Paramount has had four major movie releases this year, the biggest by far being Top Gun: Maverick which, following its late-May release, crushed its budget of $170 million by grossing $1.325 billion at the box office.
But whether the rest of the movies Paramount has planned for 2023 and beyond will be just as successful is moot; I believe Paramount has become a compelling and undervalued speculation.
This famous brand is the owner of many other famous brands, like CBS, Nickelodeon, and Showtime. Collectively, these media brands create a formidable competitive moat that surrounds what is fast becoming an impressive citadel of streaming services.
Although many investors view Paramount’s streaming services, Paramount+ and Pluto TV, as also-rans, these also-rans are sprinting ahead of most of the competition.
Netflix Inc. (NFLX), for example, saw its subscriber count fall for the first time ever during Q1 2022… and again in Q2, despite its fourth-season premiere of Stranger Things.
Alternatively, Paramount+ boasts a subscriber count of over 62 million, which is a 32% increase from its 2021 numbers. Pluto TV, for its part, added 3.1 million monthly average users (MAUs) during Q1 to raise its total to 68 million MAUs.
Paramount’s Yellowstone is the No. 1 series on cable, while CBS has been the nation’s No. 1 broadcast network for 14 straight years.
In other words, there’s a lot to like here. And yet, on most metrics, the shares trade at a steep valuation discount to peers like Comcast Corp. (CMCSA) and The Walt Disney Co. (DIS).

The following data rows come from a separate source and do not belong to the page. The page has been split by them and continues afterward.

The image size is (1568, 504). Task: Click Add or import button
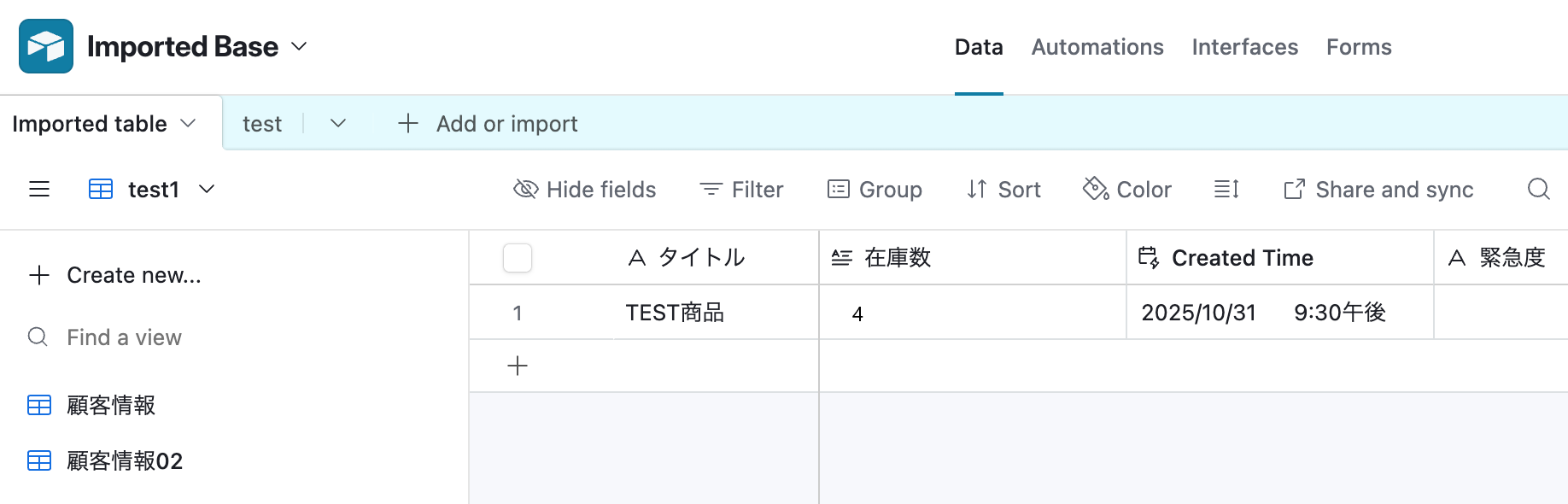click(x=489, y=124)
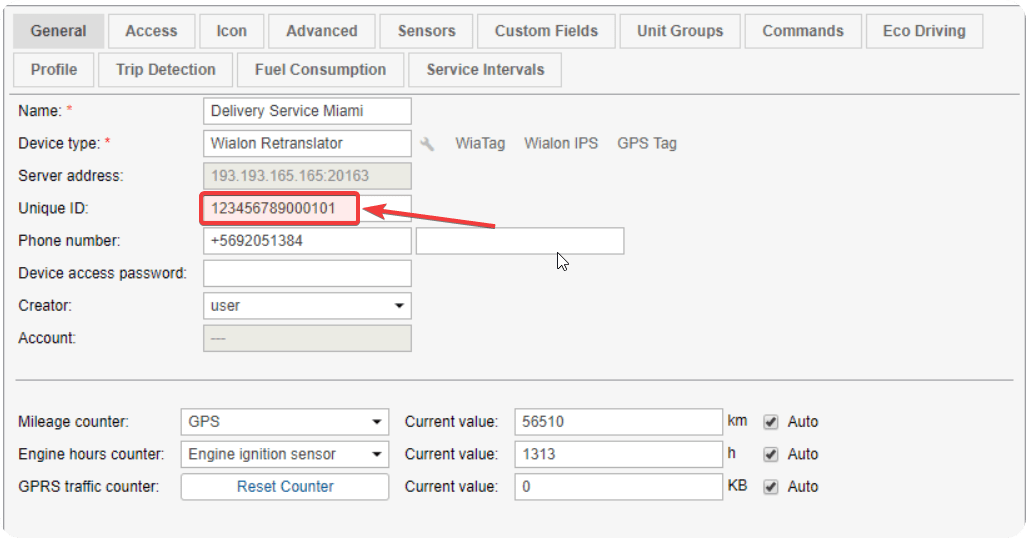Choose the Wialon IPS link
Viewport: 1026px width, 538px height.
click(561, 143)
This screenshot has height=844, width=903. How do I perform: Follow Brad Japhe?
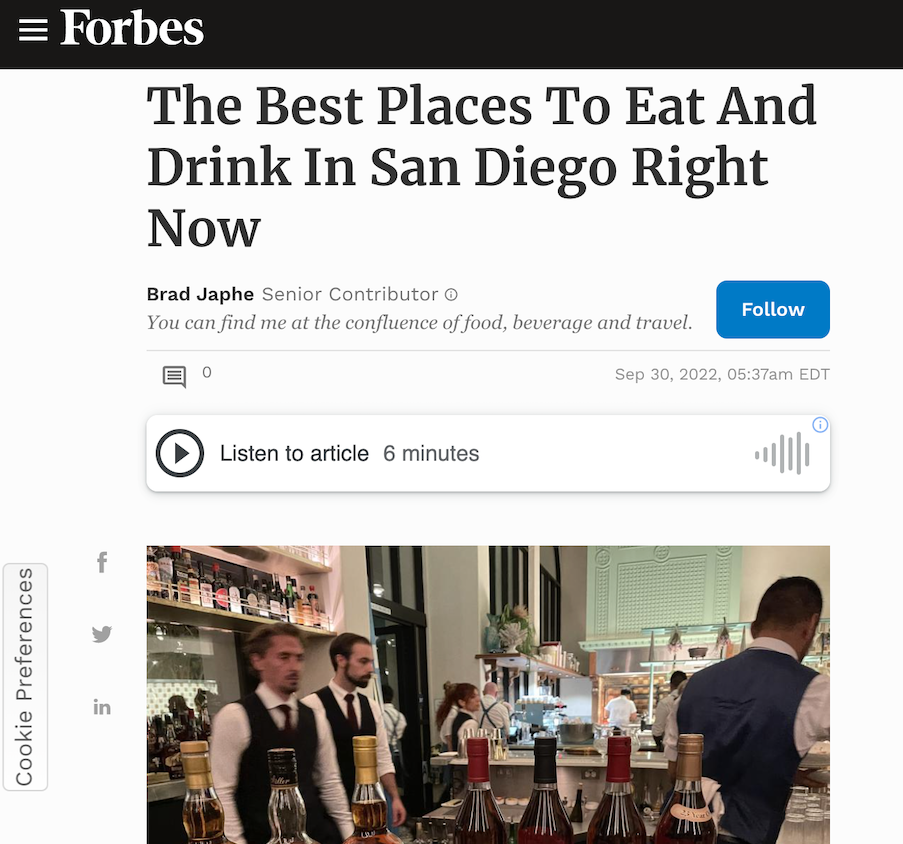click(x=773, y=309)
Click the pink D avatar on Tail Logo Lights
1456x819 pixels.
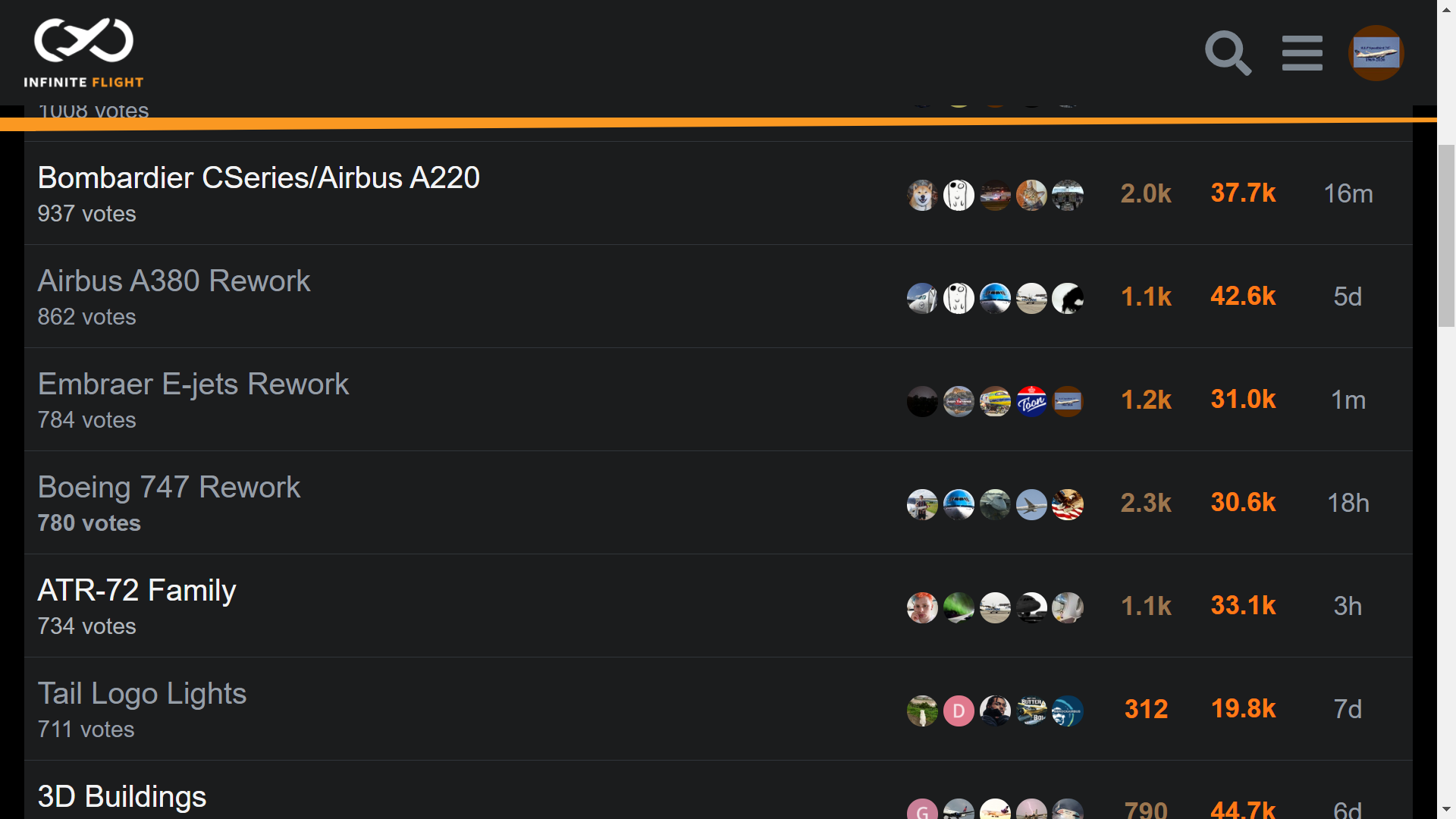[959, 711]
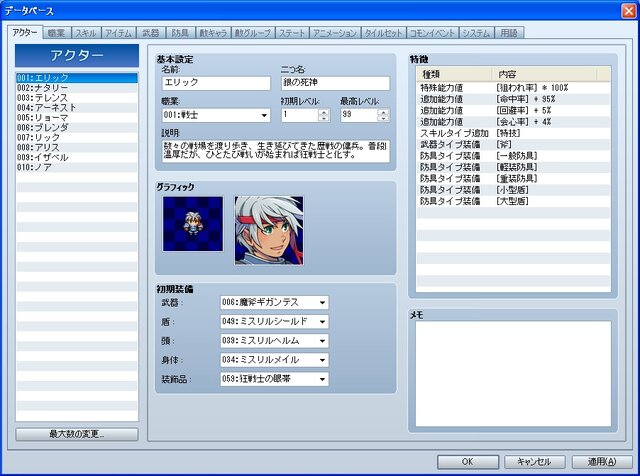Select actor 010:ノア in the list
The width and height of the screenshot is (640, 476).
[76, 167]
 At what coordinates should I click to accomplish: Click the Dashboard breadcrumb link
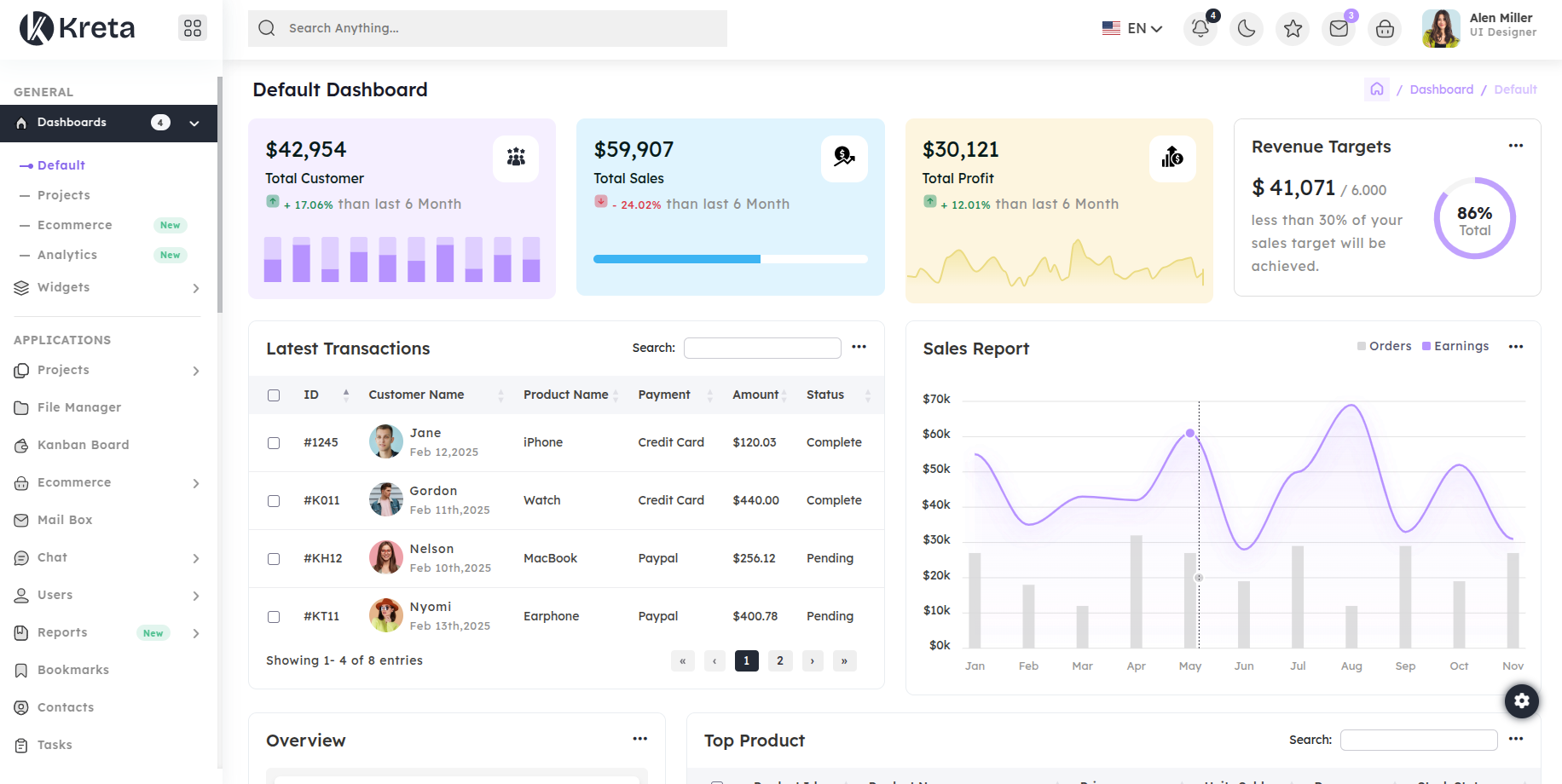(x=1441, y=89)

On price-to-sales, for example, PARA is about one third the valuation of CMCSA and about one-fifth the valuation of DIS.
Bottom line: I believe Paramount is in the early stages of what could become a strong growth phase.
Even if that growth materializes more slowly than I anticipate, the stock offers ample downside protection at its current quote.
On the date of publication, Eric Fry did not have (either directly or indirectly) any positions in the securities mentioned in this article.